Heavy on action, this production has so many things competing for the audience’s attention that it has difficulty presenting a cohesive plot or honing in on any of the roughly-ten central figures. Moving at an inconsistent pace while abruptly switching between story threads, the script attempts to provide background information on this small army of deviants.
Perhaps the most entertaining to watch is Harley Quinn. The tiny, pigtailed blonde, often scantily clad in super tight t-shirts paired with barely-there booty shorts, is the comic relief in this script that otherwise takes itself too seriously. Formerly a psychiatrist at Arkham Asylum, the naïve practitioner fancied herself romantically interested in one of the inmates: The Joker (Jared Leto). Yet while treating his psychosis, it is she who gets strapped to a gurney and subjected to torturous electro-shock therapy. It is her patient’s way of transforming her from sane to insane - or insanely in love, depending on how you look at it.
Deadshot is another character that receives generous screen time (although I suspect the motive for this allotment has more to do with exploiting Will Smith’s star power, than it does his mediocre performance). It is challenging to decide how much sympathy the viewer should feel towards this supposedly devoted father, who kills people for money and doesn’t think twice about it. And despite being protective of his young daughter (Shailyn Pierre-Dixon), he shows little respect toward other females, including Harley when he says he’ll knock her out and doesn’t care that she is a girl. (Batman, played by an uncredited Ben Affleck, is actually shown carrying out such a threat.)
In fact, Girl Power and Feminism take a bit of a beating in this film that depicts female cast members far more seductively than the men. For instance, Katana (Karen Fukuhara) wears a midriff bearing shirt (which isn’t how she’s drawn in the comic books) and the camera is often pointed directly at Quinn’s rear end to make the most of that angle. As well, the women portrayed here are subservient to male supervisors. Take for example The Enchantress (Cara Delevingne—also in revealing garb), who can’t truly get her plan in motion without the help of her bigger and “badder” brother (Alain Chanoine), and Amanda Waller who needs permission from the men in charge before she can proceed with her operation.

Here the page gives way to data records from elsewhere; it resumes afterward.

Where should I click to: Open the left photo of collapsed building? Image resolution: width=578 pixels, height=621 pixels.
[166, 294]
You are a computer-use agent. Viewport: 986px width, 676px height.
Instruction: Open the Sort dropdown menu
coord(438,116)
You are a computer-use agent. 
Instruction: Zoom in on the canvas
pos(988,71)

Even though over-the-top is to be expected in this genre, Suicide Squad is too much of too much. Officer Waller’s idea of taking the “worst of the worst” in order to “do some good” does indeed prove to be a doomed mission.Directed by David Ayer. Starring Will Smith, Jared Leto, Margot Robbie, Joel Kinnaman, Viola Davis. Running time: 123 minutes. Updated August 5, 2016
Get details on profanity, sex and violence in Suicide Squad here.

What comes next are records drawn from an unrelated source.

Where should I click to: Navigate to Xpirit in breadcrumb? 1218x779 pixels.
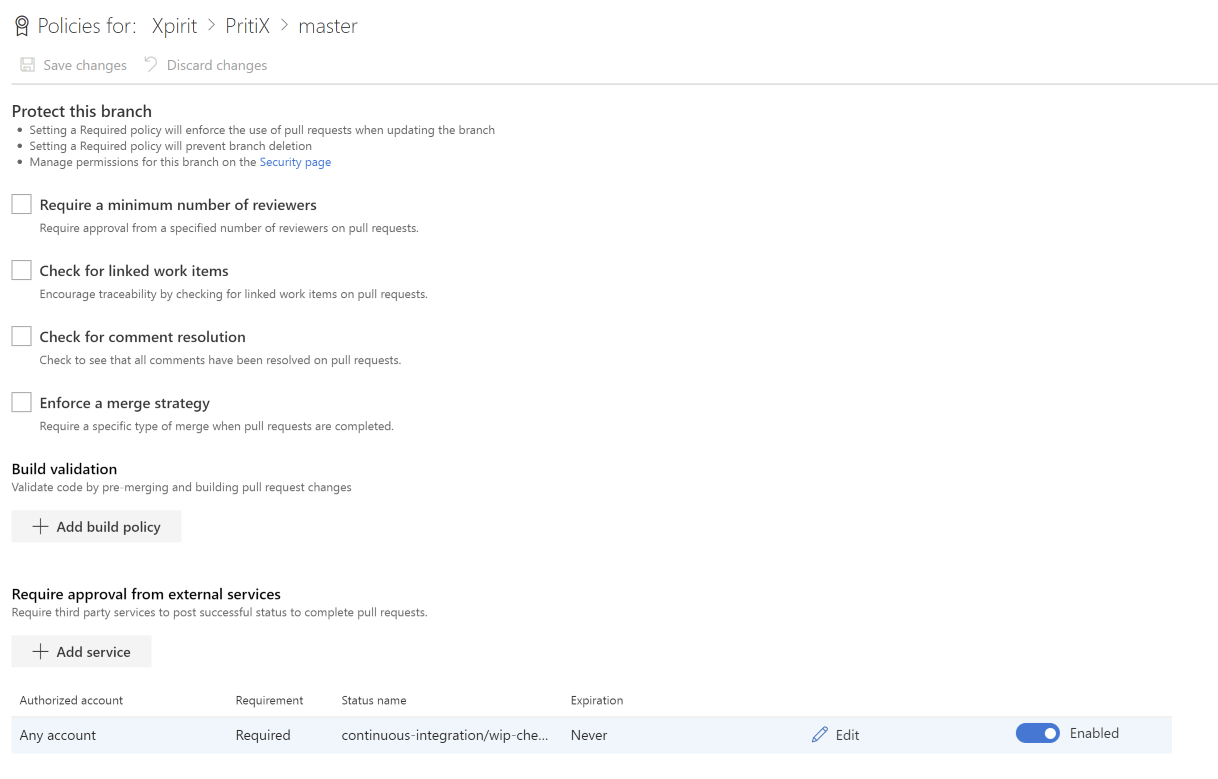tap(174, 26)
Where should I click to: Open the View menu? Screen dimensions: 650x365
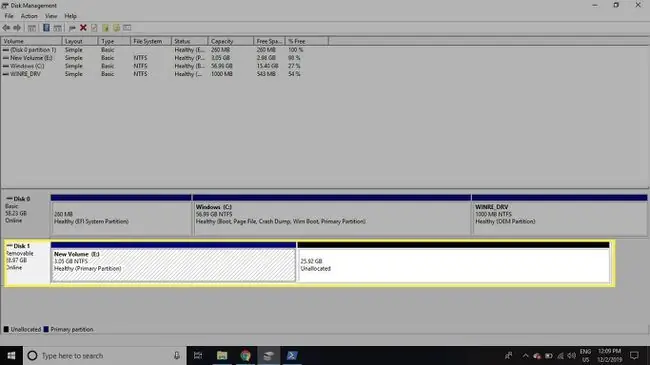(x=51, y=16)
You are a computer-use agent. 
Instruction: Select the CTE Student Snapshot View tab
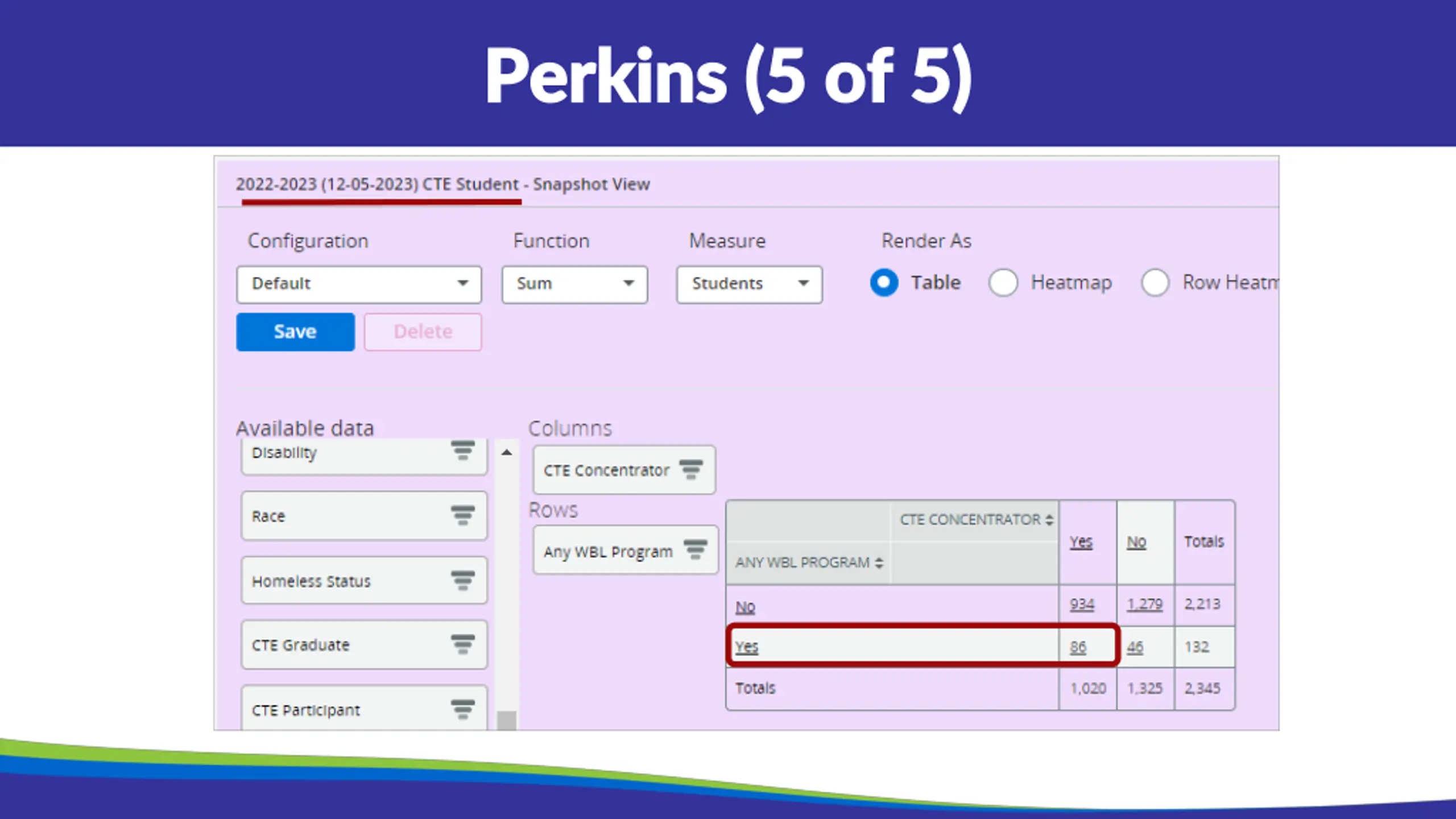[x=442, y=185]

Suicide Squad Parents Guide
Even though most of the main characters in this movie are criminals, they are put in the positions of being the “hero”. Do we see them improve or show an increased level of morals/ethics?
How might our attitudes about the issue of violence against females be affected when we see portrayals of women being physically assaulted in film? How can parents help their children understand what “abuse” is? Is violence ever an acceptable solution to a problem?